Neues Militärzeitalter
Von Igor Kusar, Tokio
Es war wieder einmal eine Demonstration der für Japan typischen Schmeichelei und Anbiederung an den starken Ma nn aus Washington, die die neue Premierministerin Takaichi Sanae während des dreitägigen Staatsbesuchs von Donald Trump in Tokio an den Tag legte. Sie wolle ihn für den Friedensnobelpreis vorschlagen, sagte sie ihm beim Spitzengespräch am Dienstag, und überhäufte ihn mit Geschenken, unter anderem einem vergoldeten Golfball. Außerdem garantierte die japanische Seite den USA Investitionen von mindestens 490 Milliarden US-Dollar, wie im Sommer versprochen. Im Gegenzug hatte Trump die Besteuerung japanischer Importe von 25 auf 15 Prozent gesenkt. Auch vertieften die beiden Staaten ihre strategische Partnerschaft bei der Versorgung mit kritischen Mineralien und seltenen Erden, um der chinesischen Dominanz entgegenzuwirken.
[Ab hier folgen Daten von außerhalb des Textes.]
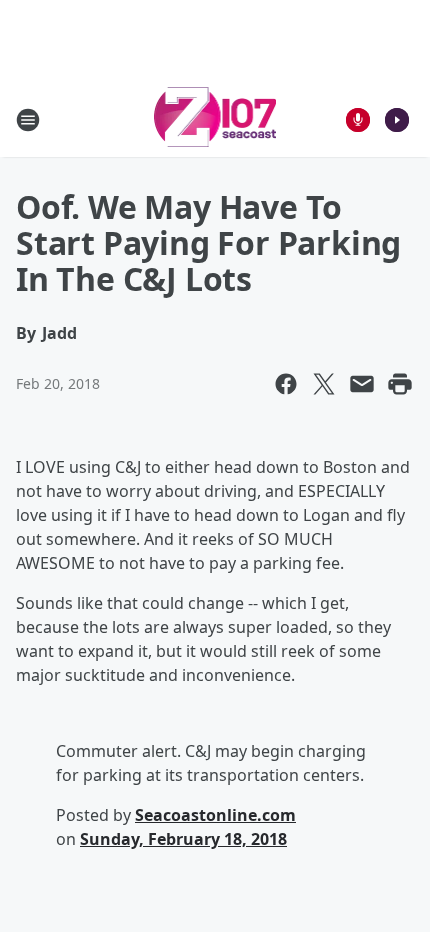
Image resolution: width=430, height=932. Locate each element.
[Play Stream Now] (397, 120)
Für die Allianz habe ein neues goldenes Zeitalter begonnen, fasste Takaichi Trumps Besuch zusammen. Die japanischen Medienhäuser klatschten Beifall. Mit diesem Hochgefühl will sie sicherlich auch ihre schwache Position im Machtgefüge Japans stärken. Die drei letzten Premiers, die längere Amtszeiten erreichten, bauten ihre Macht auf persönlichen Freundschaften zu ihren US-Amtskollegen auf. Der letzte von ihnen war der 2020 abgetretene, zwei Jahre später erschossene Abe Shinzo, der während Trumps erster Amtszeit auf einen engen Kontakt zu ihm hingearbeitet hatte. Takaichi bemühte sich denn auch sehr, gegenüber dem US-Amerikaner ihre enge Beziehung zu ihrem Ziehvater Abe hervorzuheben. Wie er sei sie Vertreterin des japanischen Konservatismus und wolle sein Werk fortsetzten. Tage zuvor hatte sie bereits angekündigt, zu einer stärkeren Rolle Japans auf der diplomatischen Bühne zurückkehren zu wollen.
Trotz der deutlichen Zeichen der Unterwürfigkeit hat Trump nie aufgehört, Japans »abgeschottete« Märkte und dessen Rolle in der Bündnispolitik, die er als »Trittbrettfahrerei« bezeichnet, zu kritisieren. Takaichi war denn auch sehr darauf bedacht, dem US-Präsidenten bei dessen Besuch keine Gelegenheit zu geben, weitere Forderungen zu stellen. Sie kündigte bei ihrer Grundsatzrede am Freitag vor dem Parlament an, die Erhöhung des Militäretats auf zwei Prozent des BIP um zwei Jahre vorzuziehen und bereits in diesem Fiskaljahr (endet Ende März 2026) zu realisieren. Auch will sie die sogenannten drei nationalen Sicherheitsdokumente, die die Verteidigungsstrategie Japans umreißen, bis Ende 2026 revidieren. Eine weitere Erhöhung des Militäretats wird – ganz nach Trumps Wünschen, der mindestens 3,5 Prozent des BIP fordert – in Zukunft erwartet.
Außerdem deuteten Trumps Bemerkungen beim Spitzengespräch darauf hin, dass Takaichi während ihrer einwöchigen Amtszeit bereits kräftig Militärgüter in den USA eingekauft hat. Dieser Umstand wurde von den japanischen Medien fast vollständig verschwiegen. Und die Exportbeschränkungen für Waffen, die sich Japan als ehemalige Friedensnation auferlegt hatte, sollen weiter gelockert werden. Sie könnten es den japanischen Waffenschmieden erlauben, auf dem internationalen Rüstungsmarkt in Zukunft aktiv mitzumischen.
Mit diesen Ankündigungen der neuen Premierministerin ist Japan – vorerst nur verbal – in ein neues Militärzeitalter eingetreten und entfernt sich immer mehr von seiner pazifistischen Nachkriegsphase. Um ihre Ziele umzusetzen, will Takaichi – an die Strategie Abes anknüpfend – ihre Führungsrolle und die ihres Beraterstabs stärken und sich aktiv an der Außen- und Sicherheitspolitik beteiligen. Sie hat unter anderem Takaya Imai, ehemals engster Berater von Abe und ein strammer Befürworter der Atomenergie, in ihr Führungsteam geholt. Und sie hat angedeutet, zusammen mit den USA die Sicherheitsstrategie im indopazifischen Raum neu ausrichten zu wollen. Damit stellt sie sich offen gegen China. Die positiven Annäherungsversuche Japans an die Volksrepublik, die ihr Vorgänger Ishiba Shigeru verfolgt hatte, gehören damit wohl der Vergangenheit an.